Consigne A: Quel stratège de la Deutsche Bank le texte source mentionne-t-il ?

**** Texte source

L'économie mondiale est basée exclusivement sur la dette !

Conséquences pour tous !

 

22/08/19

 

 

 

Comment retarder l'inéluctable

 

Texte de Bruno BERTEZ

 

 

Un article du Financial Times cite le président de la Fed de St. Louis, James Bullard, qui a déclaré :

 

"Il se passe quelque chose et cela a pour effet de nous forcer à repenser totalement le fonctionnement de la banque centrale et toutes nos idées chères sur ce que nous pensons être en train de faire. Nous devons juste cesser de penser que l'année prochaine, les choses vont se dérouler normalement."

 

C'est un terrible aveu qui rejoint celui que j'ai souvent rapporté et commenté, celui d'Alan Greenspan en 2006 :

 

"Nous ne savons plus très bien ce qu'est la monnaie."

 

On ne sait plus ce qu'est la monnaie car elle a suivi sa vie propre au fur et à mesure de ses mutations – je dirais tripatouillages...

 

De même, on ne sait plus très bien ce qu'est la banque centrale qui est censée gérer les mystères de la monnaie, de cette monnaie qui lui échappe.

Les banquiers centraux feignent de gérer des mystères qui leur échappent ; c'est pour cela que, comme l'a dit un ancien patron du FMI, "ils sont obligés de continuer à faire n'importe quoi pour des raisons [...] de crédibilité".

 

Je ne partage pas la réflexion du patron du FMI : la crédibilité, cela ne veut rien dire, c'est du vent. Ce qui est concret, réel, vrai, c'est que les banquiers centraux se sont mis dans une situation dont ils ne peuvent plus sortir.

 

No exit, pas de sortie possible

 

No exit, tout a été dit dans un de mes articles de 2010 qui portait ce titre. On est entré dans l'Hotel California : on peut check in, on ne peut pas check out.

 

Je l'avais déjà expliqué en 2009 : "dans la voie suivie, ils ont brûlé leurs vaisseaux, il n'y a pas de retour en arrière".

 

La sphère de la finance est beaucoup trop grosse par rapport à la sphère réelle. Elle s'en est détachée, elle a pris son autonomie, elle est maintenant un monde imaginaire ; la réconciliation est devenue impossible sauf à courir le risque d'une crise encore plus importante que celle que l'on a cherché à éviter.

 

De nombreux analystes l'ont compris ; un stratège de la Deutsche Bank, Alan Ruskin, l'a utilisé comme base d'une exégèse en 20 points de la politique de la banque centrale. Cette critique de la politique de la banque centrale est le thème le plus récurrent des articles de brunobertez.com.

 

Je critique les théories économiques idéologiques fondées sur la demande, je critique la théorie des anticipations rationnelles, je critique tout le corpus de faux savoir des économistes classiques et de l'establishment – et ce jour après jour.

 

Hélas, j'ai raison car nous nous enfonçons dans la crise sans espoir de retour en arrière... avec la seule perspective, chaque jour, de tomber dans le grand trou, celui que nous creusons de plus en plus profond.

********
**** Entrées enregistrées

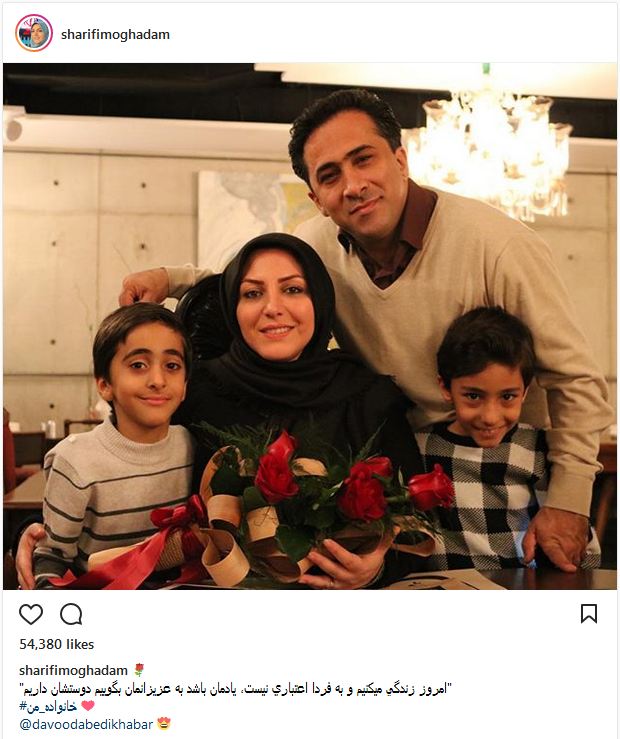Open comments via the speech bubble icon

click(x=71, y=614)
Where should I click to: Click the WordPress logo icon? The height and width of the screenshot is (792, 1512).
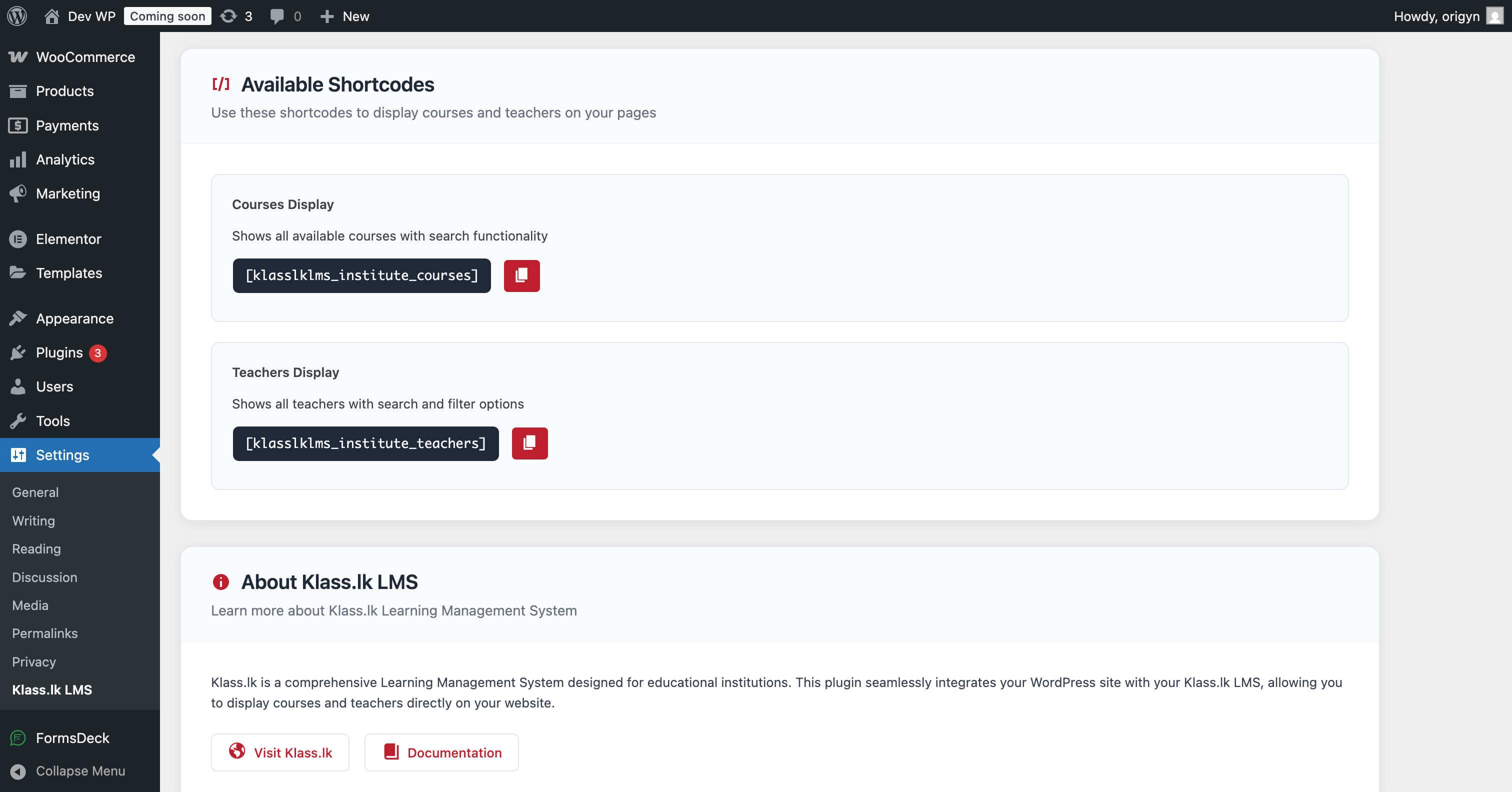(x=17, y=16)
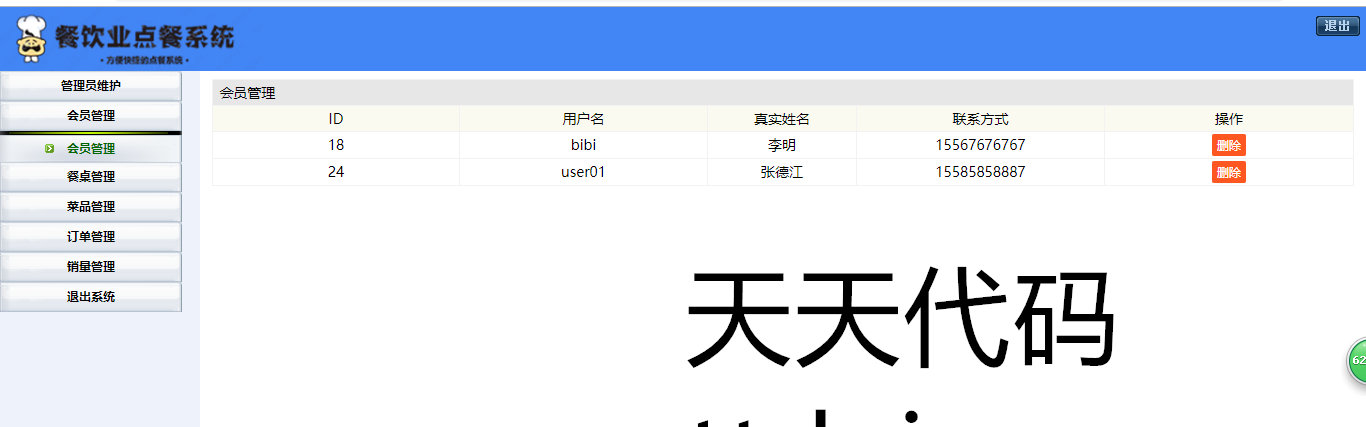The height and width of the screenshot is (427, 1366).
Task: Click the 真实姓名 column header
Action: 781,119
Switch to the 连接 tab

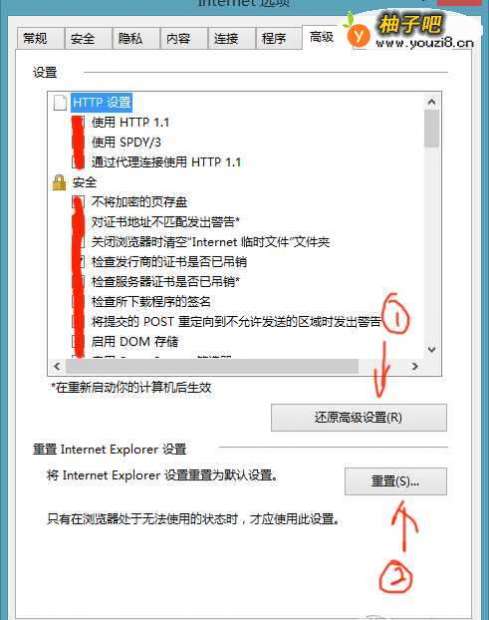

********

Consigne B: Modifiez l'ensemble des enregistrements ci-dessus en remplaçant « WordPress logo » par « site logo » partout où cela apparaît, sans rien changer d'autre. Omettez les images dans votre réponse.

Corrigé complet A: Alan Ruskin.

Corrigé complet B:
Open comments via the speech bubble icon

click(x=71, y=614)
Where should I click to: Click the site logo icon? The height and width of the screenshot is (792, 1512).
(x=17, y=16)
The height and width of the screenshot is (427, 1366).
Task: Click the 真实姓名 column header
Action: 781,119
Switch to the 连接 tab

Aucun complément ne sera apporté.